Sienna began rubbing the back of the mask, more vigorously now.

“Careful with that!” Langdon urged.

“You’re right,” Sienna announced, zealously wiping away gesso. “The rest of Dante’s quote is here—just as you recalled it.” She paused to dip the cloth back in the font and rinse it out.

Langdon looked on in dismay as the water in the baptismal font turned cloudy with dissolved gesso. Our apologies to San Giovanni, he thought, uneasy that this sacred font was being used as a sink.

When Sienna raised the cloth from the water, it was dripping. She barely wrung it out before placing the soggy cloth in the center of the mask and swishing it around as if she were cleaning a soup bowl.

“Sienna!” Langdon admonished. “That’s an ancient—”

“The whole back side has text!” she announced as she scoured the inside of the mask. “And it’s written in …” She paused, cocking her head to the left and rotating the mask to the right, as if trying to read sideways.

“Written in what?” Langdon demanded, unable to see.

Sienna finished cleaning the mask and dried it off with a fresh cloth. Then she set it down in front of him so they could both study the result.

When Langdon saw the inside of the mask, he did a double take. The entire concave surface was covered in text, what had to be nearly a hundred words. Beginning at the top with the line O you possessed of sturdy intellect, the text continued in a single, unbroken line … curling down the right side of the mask to the bottom, where it turned upside down and continued back across the bottom, returning up the left side of the mask to the beginning, where it repeated a similar path in a slightly smaller loop.
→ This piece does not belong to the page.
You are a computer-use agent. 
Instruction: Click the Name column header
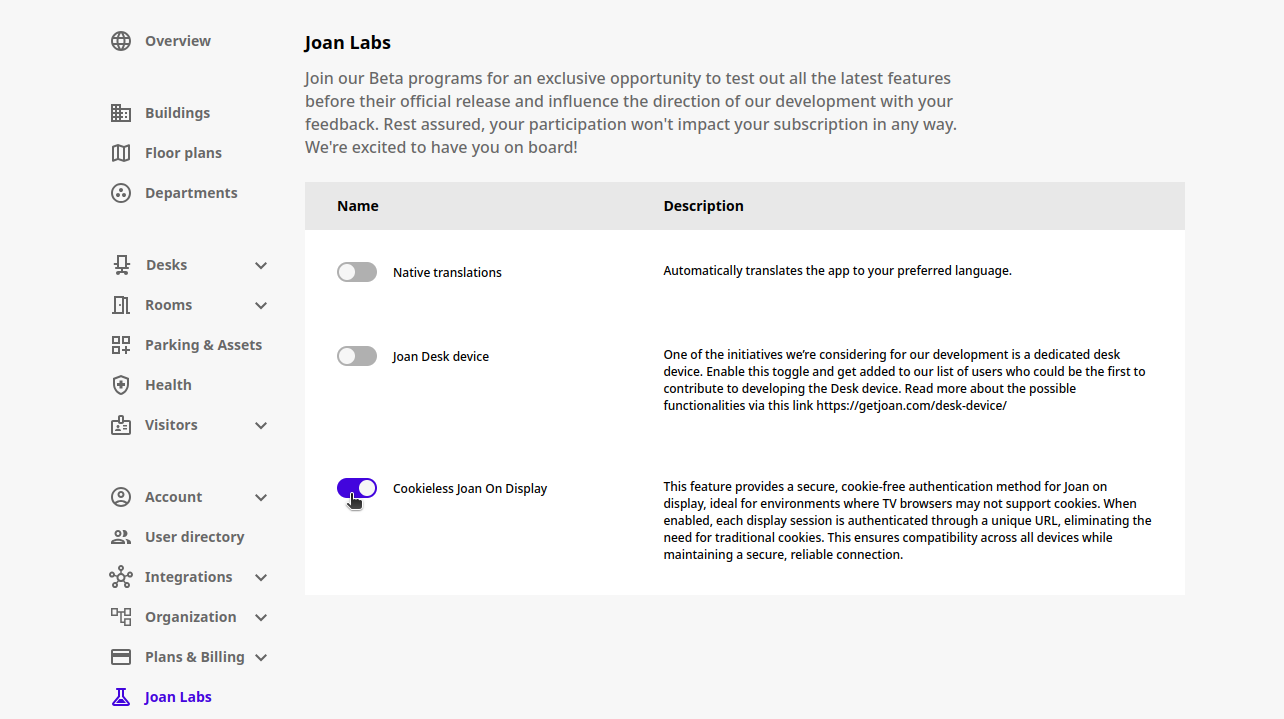point(358,206)
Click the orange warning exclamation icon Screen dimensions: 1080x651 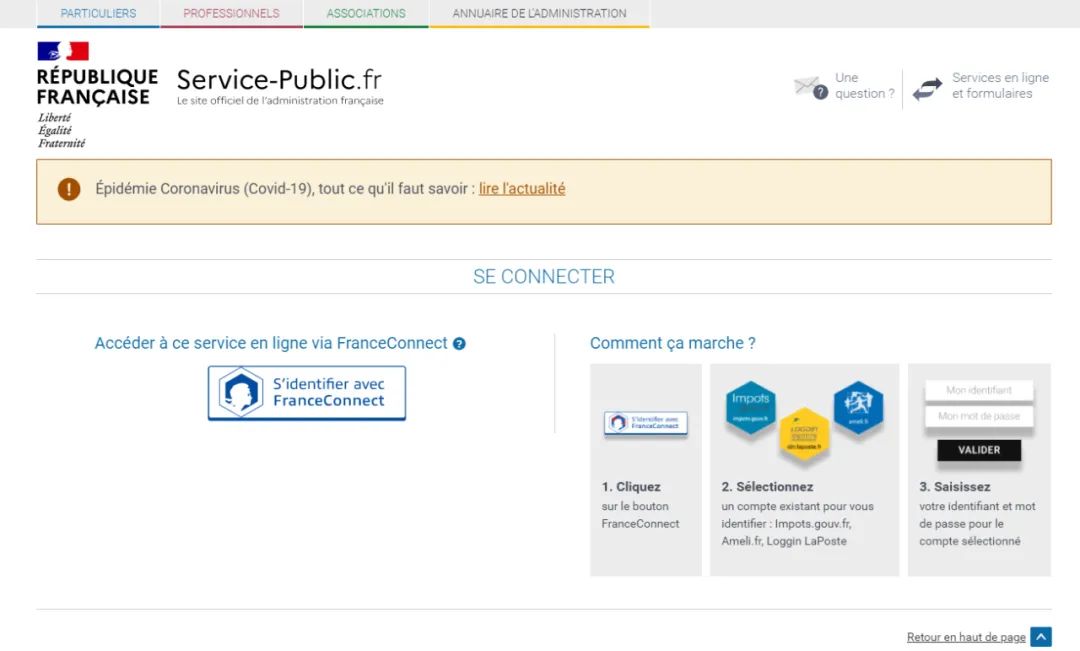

The path of the text was eerily reminiscent of Mount Purgatory’s spiraling pathway to paradise. The symbologist in Langdon instantly identified the precise spiral. Symmetrical clockwise Archimedean. He had also noted that the number of revolutions from the first word, O, to the final period in the center was a familiar number.

Nine.

Barely breathing, Langdon turned the mask in slow circles, reading the text as it curled ever inward around the concave bowl, funneling toward the center.

“The first stanza is Dante, almost verbatim,” Langdon said. “ ‘O you possessed of sturdy intellect, observe the teaching that is hidden here … beneath the veil of verses so obscure.’ ”
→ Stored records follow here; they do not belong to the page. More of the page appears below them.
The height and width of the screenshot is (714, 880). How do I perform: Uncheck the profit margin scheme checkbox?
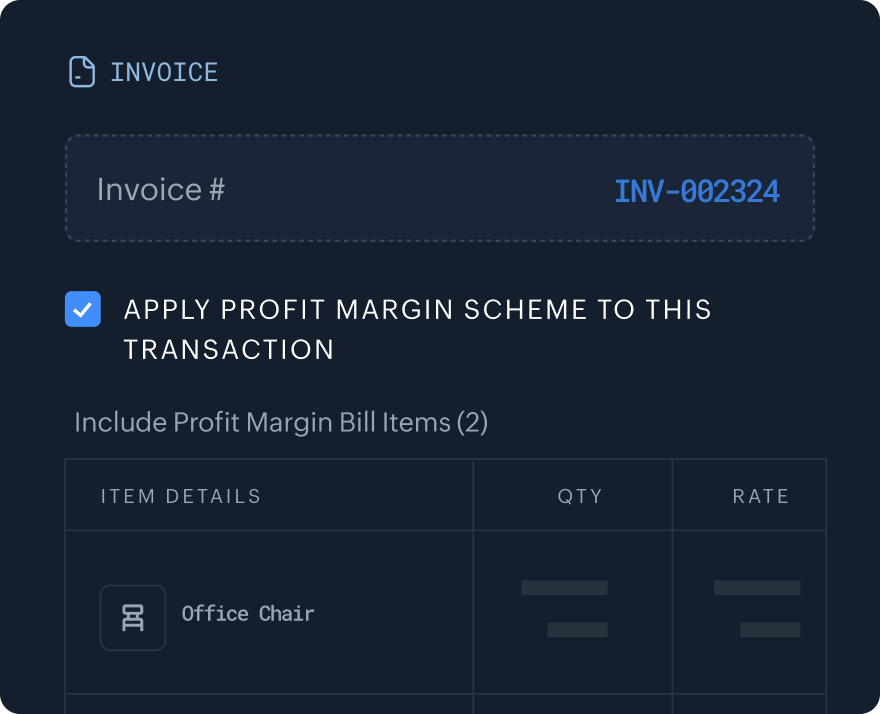[83, 309]
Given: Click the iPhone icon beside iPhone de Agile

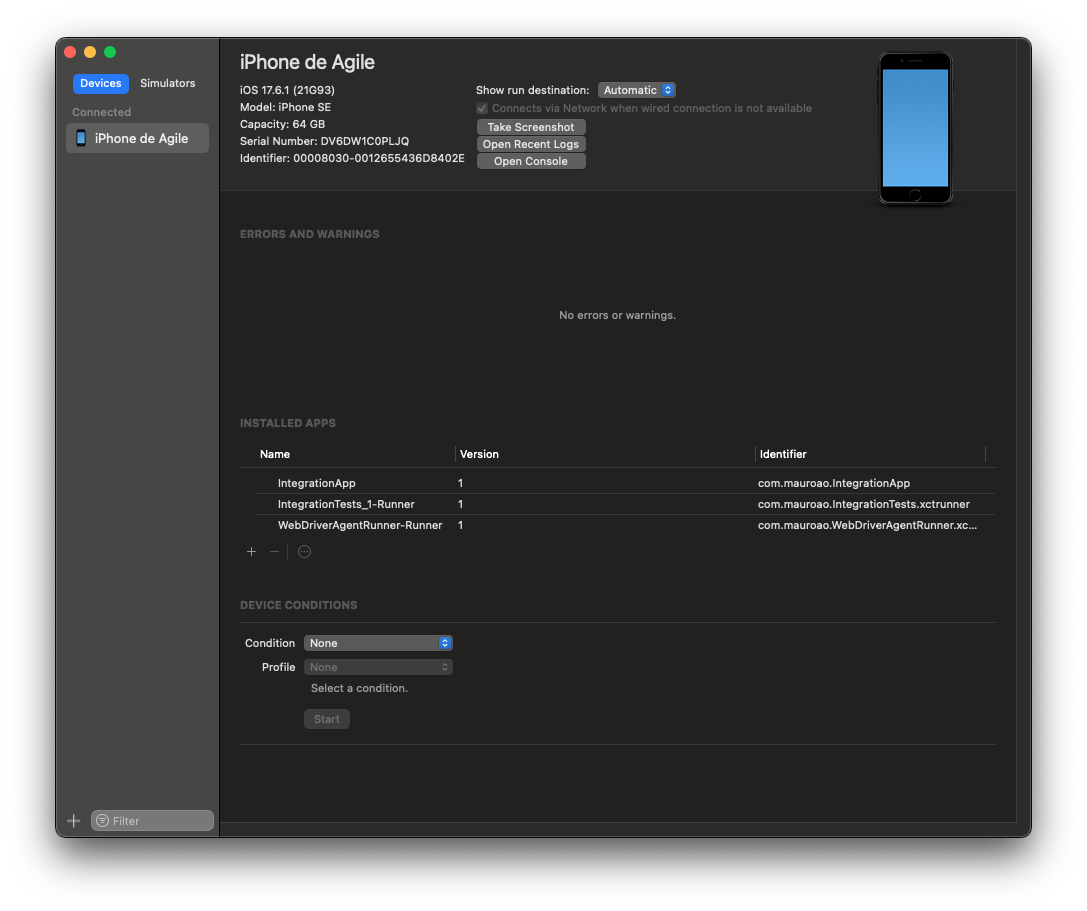Looking at the screenshot, I should (x=81, y=138).
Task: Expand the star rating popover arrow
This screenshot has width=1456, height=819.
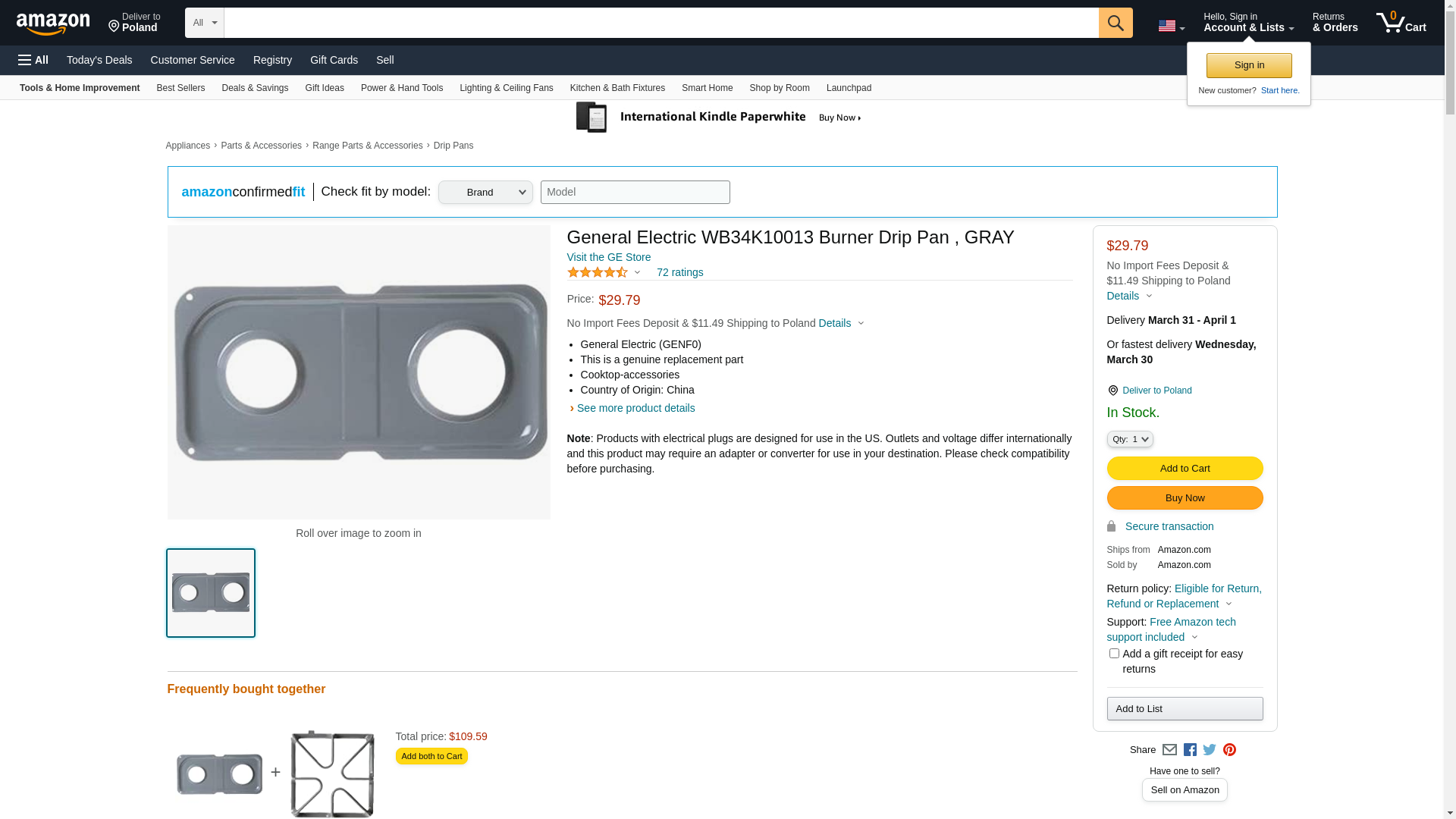Action: pos(637,273)
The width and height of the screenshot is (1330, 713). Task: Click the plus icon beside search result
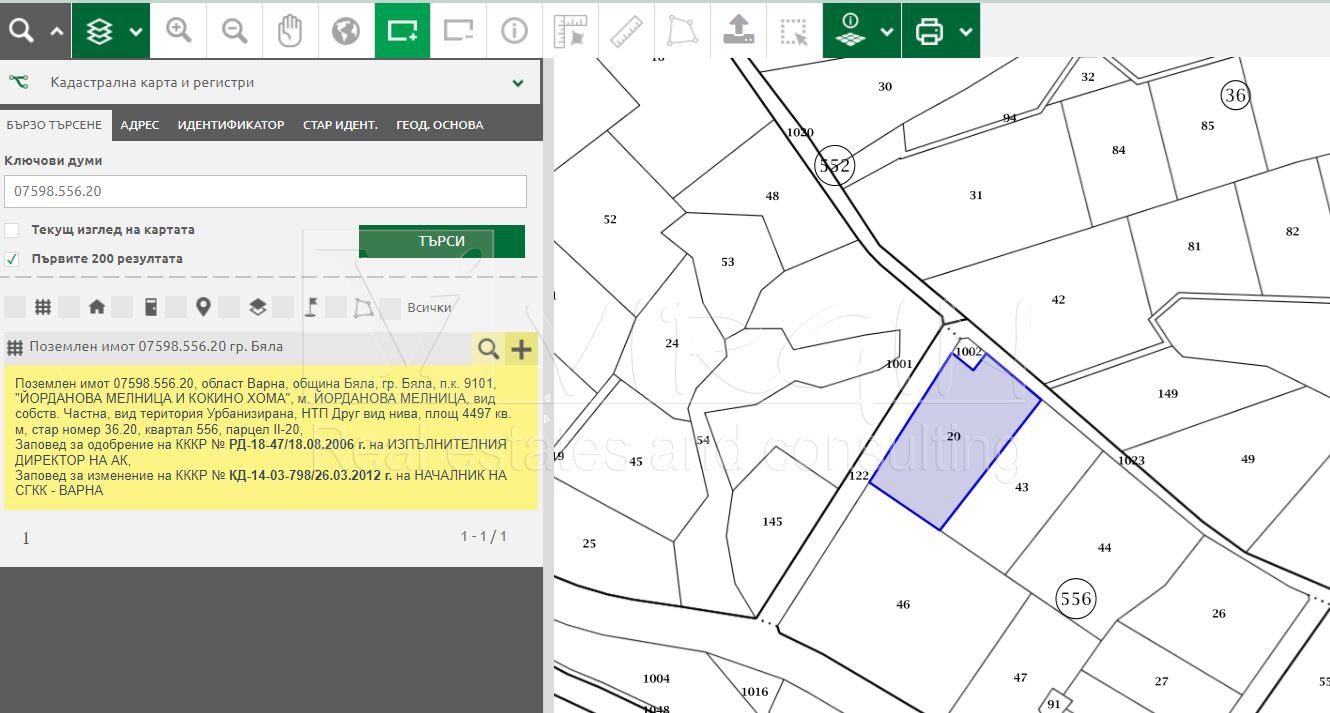[x=521, y=348]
“And the rest?” Sienna pressed.

Langdon shook his head. “I don’t think so. It’s written in a similar verse pattern, but I don’t recognize the text as Dante’s. It looks like someone is imitating his style.”

“Zobrist,” Sienna whispered. “It has to be.”

Langdon nodded. It was as good a guess as any. Zobrist, after all, by altering Botticelli’s Mappa dell’Inferno, had already revealed his proclivity for collaborating with the masters and modifying great works of art to suit his needs.

“The rest of the text is very strange,” Langdon said, again rotating the mask and reading inward. “It talks about … severing the heads from horses … plucking up the bones of the blind.” He skimmed ahead to the final line, which was written in a tight circle at the very center of the mask. He drew a startled breath. “It also mentions ‘bloodred waters.’ ”

Sienna’s eyebrows arched. “Just like your visions of the silver-haired woman?”

Langdon nodded, puzzling over the text. The bloodred waters … of the lagoon that reflects no stars?

“Look,” she whispered, reading over his shoulder and pointing to a single word partway through the spiral. “A specific location.”

Langdon’s eyes found the word, which he had skimmed over on his first pass. It was the name of one of the most spectacular and unique cities in the world. Langdon felt a chill, knowing it also happened to be the city in which Dante Alighieri famously became infected with the deadly disease that killed him.